## Extrait fourni

Le plus sensible de ces points paraît fort heureusement écarté puisque Actiris affirme n’avoir procédé à aucun transfert de données à un tiers, ce que nous a d’ailleurs confirmé de vive voix la journaliste qui signe l’article sur lequel se fondait notre inquiétude.
La phrase « Actiris a donc joué les casteurs en mettant gracieusement ses fichiers à disposition de la boîte de production Ebuco » pouvait prêter à confusion : ce point est donc éclairci.
Vous nous assurez, par ailleurs, qu’il n’y a pas eu de casting préalable, direct ou indirect, du producteur de l’émission (Ebuco). C’est donc bien Actiris qui avait procédé à ce casting, comme nous l’avions compris(*), mais notre question portait sur les critères de sélection de ce casting « non précisés, non objectivables, non vérifiables. »
Quels critères ? La question reste posée.
Nous prenons acte de la décision d’Actiris de se retirer d’un projet auquel, d’après les termes de votre lettre, il n’était associé « que par une convention de collaboration qui prévoyait un certain nombre de garanties »…
Soit ces garanties n’ont pas été respectées, soit le tollé provoqué par l’émission aura dissuadé Actiris de se voir associé à un projet dont le caractère indécent lui avait échappé jusque là, sans doute à cause de « tous ces petits renoncements quotidiens, tous ces estompements de la norme qui repoussent chaque jour un peu plus loin les limites de ce qui est admissible, acceptable, possible… jusqu’à devenir normal, habituel, banal. »
Si tel est le motif du retrait d’Actiris, il y aura tout lieu de se féliciter de la réaction de nombreux citoyens – à commencer par des chômeurs – dès l’annonce de cette « (mauvaise) émission de téléréalité », pour paraphraser le titre d’un article paru dans la presse française.
Nous restons à l’écoute très attentive de ce dossier : il est fort probable que la RTBF s’obstinera dans son projet, qu’elle nous présentera dans un nouvel emballage, convaincue qu’il s’agit d’un simple « problème de communication » et que « les internautes ont mal saisi les valeurs que le service public a voulu mettre en avant : des valeurs de « respect de la personne ».
Même si Actiris s’est retiré de cette émission qui, à en croire le porte-parole de la RTBF, ressemble à une magnifique aventure humaine, ce sera l’occasion de rappeler, le cas échéant, que nous ne savons toujours rien des fameux critères de sélection qui ont servi au casting. A moins bien sûr que d’ici là, nous n’ayons reçu un complément d’information.

[Données]
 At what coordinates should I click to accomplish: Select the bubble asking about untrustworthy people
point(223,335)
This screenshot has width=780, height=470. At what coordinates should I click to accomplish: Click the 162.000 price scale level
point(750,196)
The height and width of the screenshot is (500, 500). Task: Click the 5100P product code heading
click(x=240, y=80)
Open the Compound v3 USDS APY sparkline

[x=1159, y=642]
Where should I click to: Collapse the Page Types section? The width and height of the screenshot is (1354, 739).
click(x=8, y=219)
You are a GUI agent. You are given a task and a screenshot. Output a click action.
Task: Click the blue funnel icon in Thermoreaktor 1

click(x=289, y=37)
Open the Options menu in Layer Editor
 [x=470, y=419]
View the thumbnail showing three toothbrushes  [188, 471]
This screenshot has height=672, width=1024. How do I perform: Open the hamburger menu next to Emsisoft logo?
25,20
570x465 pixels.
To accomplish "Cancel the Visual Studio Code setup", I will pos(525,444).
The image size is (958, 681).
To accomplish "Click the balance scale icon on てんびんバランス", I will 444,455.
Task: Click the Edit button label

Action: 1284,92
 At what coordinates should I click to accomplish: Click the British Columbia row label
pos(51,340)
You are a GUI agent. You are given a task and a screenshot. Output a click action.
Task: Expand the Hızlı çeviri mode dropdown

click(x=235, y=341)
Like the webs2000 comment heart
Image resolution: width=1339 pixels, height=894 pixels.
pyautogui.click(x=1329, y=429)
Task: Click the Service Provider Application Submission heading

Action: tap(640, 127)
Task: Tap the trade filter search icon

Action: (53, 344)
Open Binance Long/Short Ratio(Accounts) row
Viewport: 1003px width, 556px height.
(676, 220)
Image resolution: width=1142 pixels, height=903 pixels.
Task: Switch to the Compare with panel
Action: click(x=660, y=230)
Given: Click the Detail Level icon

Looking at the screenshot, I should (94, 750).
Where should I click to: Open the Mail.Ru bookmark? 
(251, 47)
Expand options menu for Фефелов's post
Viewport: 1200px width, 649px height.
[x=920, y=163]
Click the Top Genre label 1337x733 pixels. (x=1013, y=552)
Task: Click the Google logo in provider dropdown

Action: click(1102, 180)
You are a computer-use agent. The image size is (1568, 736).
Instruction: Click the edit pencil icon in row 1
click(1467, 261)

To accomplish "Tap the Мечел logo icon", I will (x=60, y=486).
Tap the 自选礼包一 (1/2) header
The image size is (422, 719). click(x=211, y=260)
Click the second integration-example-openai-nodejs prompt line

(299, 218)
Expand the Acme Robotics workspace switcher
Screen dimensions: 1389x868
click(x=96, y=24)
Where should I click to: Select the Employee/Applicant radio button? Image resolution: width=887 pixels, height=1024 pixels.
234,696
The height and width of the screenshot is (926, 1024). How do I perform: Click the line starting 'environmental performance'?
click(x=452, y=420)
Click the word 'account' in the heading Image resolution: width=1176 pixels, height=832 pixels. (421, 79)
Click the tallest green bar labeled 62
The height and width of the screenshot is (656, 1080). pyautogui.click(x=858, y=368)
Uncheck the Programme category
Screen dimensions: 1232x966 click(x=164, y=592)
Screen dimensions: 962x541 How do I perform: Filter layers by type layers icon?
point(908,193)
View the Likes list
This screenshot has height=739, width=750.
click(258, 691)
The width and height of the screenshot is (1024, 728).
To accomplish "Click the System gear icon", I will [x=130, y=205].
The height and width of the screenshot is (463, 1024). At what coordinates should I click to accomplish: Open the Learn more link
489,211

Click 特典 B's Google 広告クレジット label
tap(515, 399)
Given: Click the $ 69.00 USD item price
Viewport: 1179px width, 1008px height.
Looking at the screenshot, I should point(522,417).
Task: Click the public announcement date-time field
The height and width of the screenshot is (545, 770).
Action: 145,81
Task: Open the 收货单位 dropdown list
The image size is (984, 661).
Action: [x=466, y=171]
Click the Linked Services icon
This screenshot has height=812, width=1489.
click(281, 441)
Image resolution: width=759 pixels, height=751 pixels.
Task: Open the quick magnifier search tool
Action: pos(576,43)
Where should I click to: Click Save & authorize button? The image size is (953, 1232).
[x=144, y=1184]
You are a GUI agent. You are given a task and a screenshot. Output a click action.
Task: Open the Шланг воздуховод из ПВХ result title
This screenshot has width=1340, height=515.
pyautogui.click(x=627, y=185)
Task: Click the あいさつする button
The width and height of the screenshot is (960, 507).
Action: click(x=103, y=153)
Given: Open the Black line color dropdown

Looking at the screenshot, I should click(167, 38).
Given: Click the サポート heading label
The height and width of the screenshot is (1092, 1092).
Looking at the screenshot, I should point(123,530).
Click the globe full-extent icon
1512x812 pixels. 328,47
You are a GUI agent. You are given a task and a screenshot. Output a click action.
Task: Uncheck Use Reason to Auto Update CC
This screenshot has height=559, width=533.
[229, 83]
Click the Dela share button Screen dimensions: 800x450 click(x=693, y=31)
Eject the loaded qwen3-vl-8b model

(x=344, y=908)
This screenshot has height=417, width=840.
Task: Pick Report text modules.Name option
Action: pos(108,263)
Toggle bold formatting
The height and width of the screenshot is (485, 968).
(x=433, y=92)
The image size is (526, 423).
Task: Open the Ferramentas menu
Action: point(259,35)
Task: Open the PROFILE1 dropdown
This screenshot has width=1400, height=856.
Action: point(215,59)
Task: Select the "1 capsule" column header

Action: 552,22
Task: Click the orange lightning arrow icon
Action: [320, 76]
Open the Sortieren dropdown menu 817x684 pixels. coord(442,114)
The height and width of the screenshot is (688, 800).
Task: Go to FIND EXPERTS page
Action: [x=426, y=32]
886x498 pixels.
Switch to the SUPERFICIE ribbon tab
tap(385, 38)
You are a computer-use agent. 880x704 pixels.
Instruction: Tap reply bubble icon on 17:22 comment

## Consigne
Poursuivez l'extrait fourni sur le retrait d'Actiris de l'émission de téléréalité de la RTBF en reprenant après sa dernière phrase.

## Réponse proposée
Veuillez recevoir, Madame la Ministre, l’expression de nos sentiments les plus cordiaux.
RTBF89
Catherine Godart, Isabelle Marchal, Eric Pecher, Philippe Walraff
PS : Certains chômeurs avaient déjà posé toutes les questions reprises dans notre lettre ouverte dès le 4 juillet, en envoyant un mail au service Plaintes d’Actiris. A ce jour, personne n’a encore reçu de réponse, pas même un accusé de réception…
(*) Tous les demandeurs d’emploi n’ont pas été sollicités. Nos services internes ont établi une sélection sur la base de différents critères », explique Vincent Dewez, directeur de la communication chez Actiris.
Article lié : Je veux ce joooooob… Combat de pauvres !
LaTribune.fr : Une (mauvaise) émission de téléréalité belge sur les chômeurs fait scandaleLa Libre.Blog : Médias,argent et démocratie : « Je veux ce joooooob! »
Le Figaro : Polémique autour d’une émission belge
La Libre Belgique : Je veux ce joooooob ! Tout cela est-il légal, Madame la Ministre ?
Le Soir : « Je veux ce joooooob » : tout cela est-il légal ?
Le chat du Soir (vendredi 12 juillet)
(1) Pour les détails de l’affaire, se reporter à l’article paru sur le site français d’ « Arrêt sur Images »
(2) EBUCO N° d’entreprise 0863.301.087
La lettre ouverte a été reprise sur le site de La Libre Belgique, dans sa rubrique Débats-Opinions, ainsi que sur le site du Soir, sous forme de Carte blanche.
Toujours sur le site du Soir, elle fera l’objet du chat de demain, entre 12 et 13 heures.